#### Task goal
Please output exactly the lines from the one containing "Given: Click the" through the end of the records below, leaving out any pictures.

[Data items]

====

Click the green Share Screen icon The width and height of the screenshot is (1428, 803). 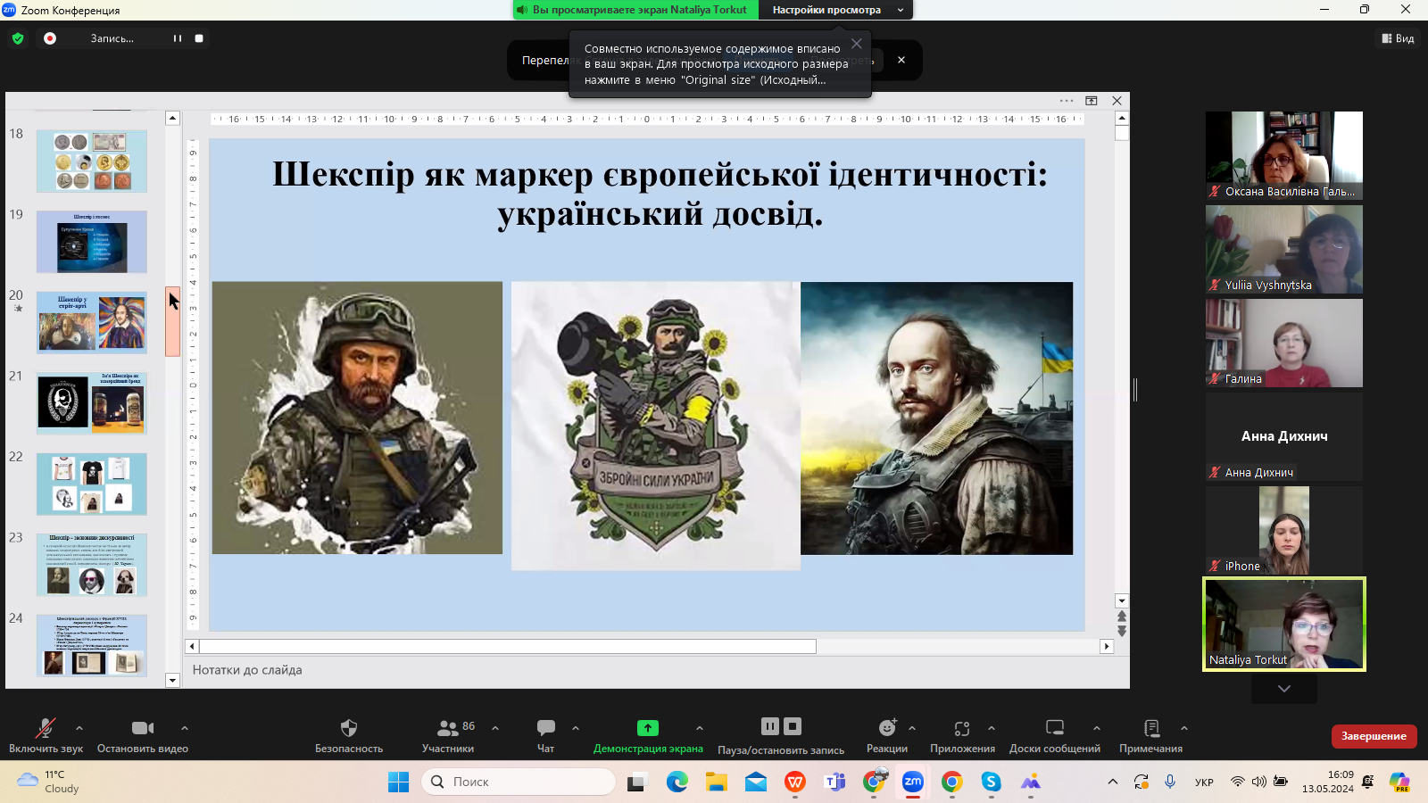[x=647, y=728]
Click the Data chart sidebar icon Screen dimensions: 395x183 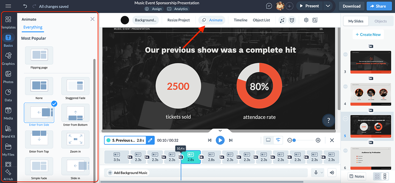click(8, 95)
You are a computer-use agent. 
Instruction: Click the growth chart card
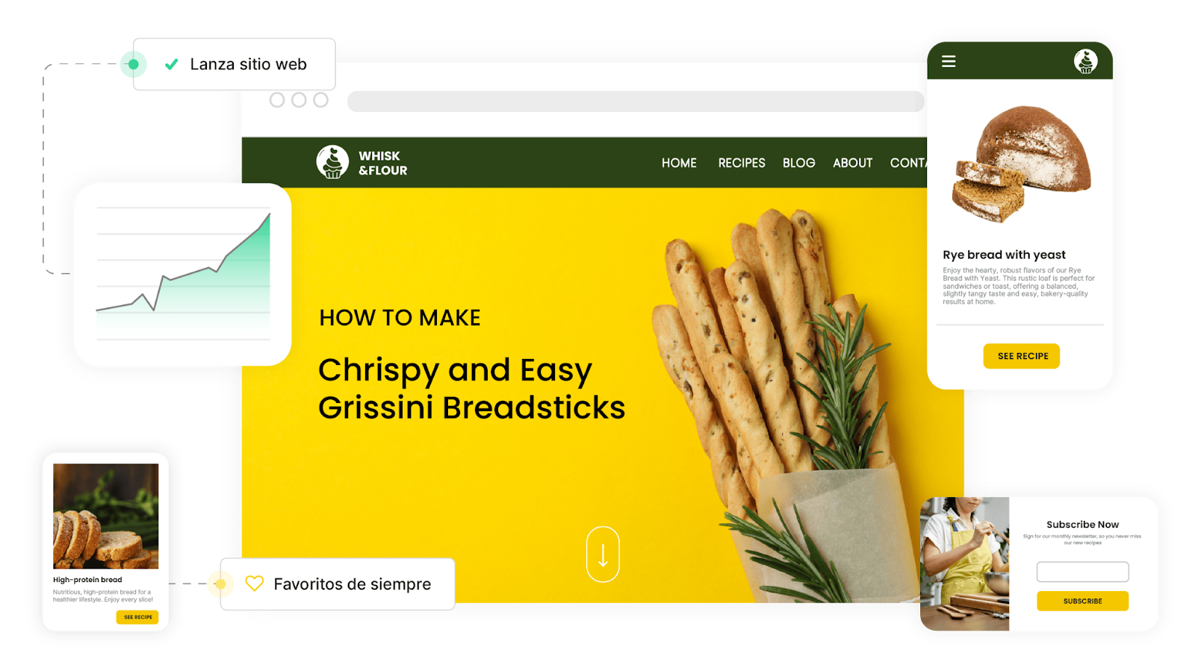(183, 274)
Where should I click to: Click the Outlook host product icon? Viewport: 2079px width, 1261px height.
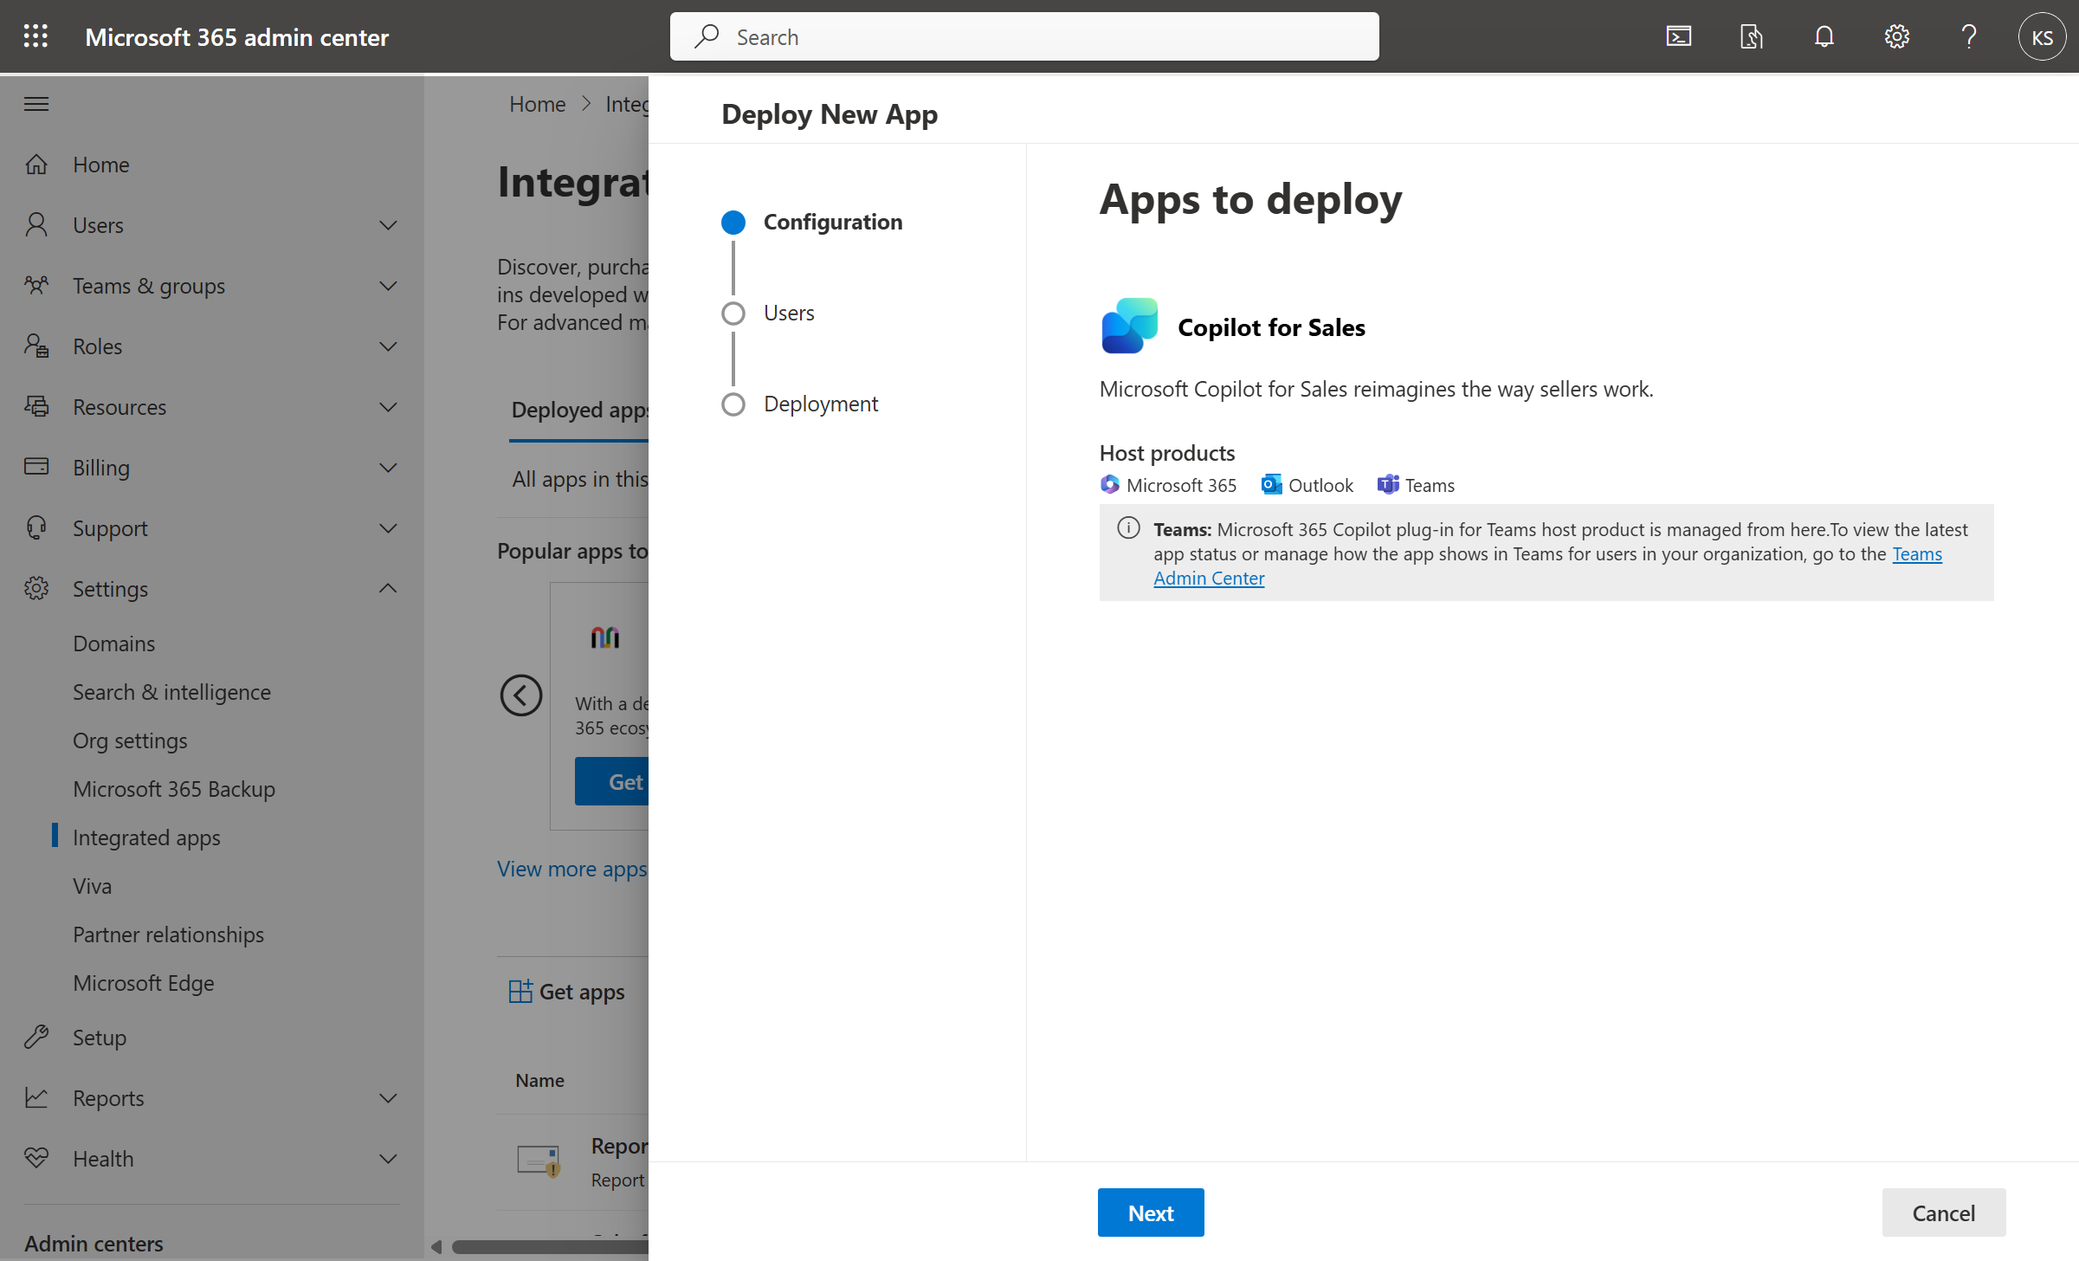click(1269, 484)
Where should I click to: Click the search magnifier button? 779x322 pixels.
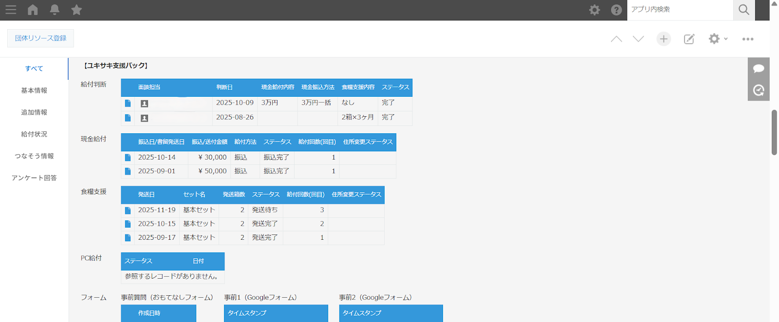743,10
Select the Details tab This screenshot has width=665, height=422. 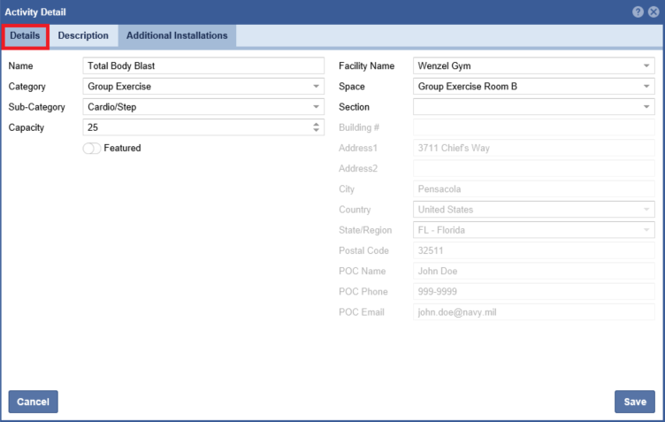coord(25,36)
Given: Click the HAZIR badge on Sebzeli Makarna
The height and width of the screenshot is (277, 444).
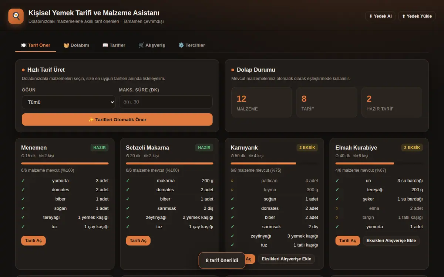Looking at the screenshot, I should coord(204,147).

====

#### Task answer
Given: Click the HAZIR badge on Sebzeli Makarna
The height and width of the screenshot is (277, 444).
Looking at the screenshot, I should coord(204,147).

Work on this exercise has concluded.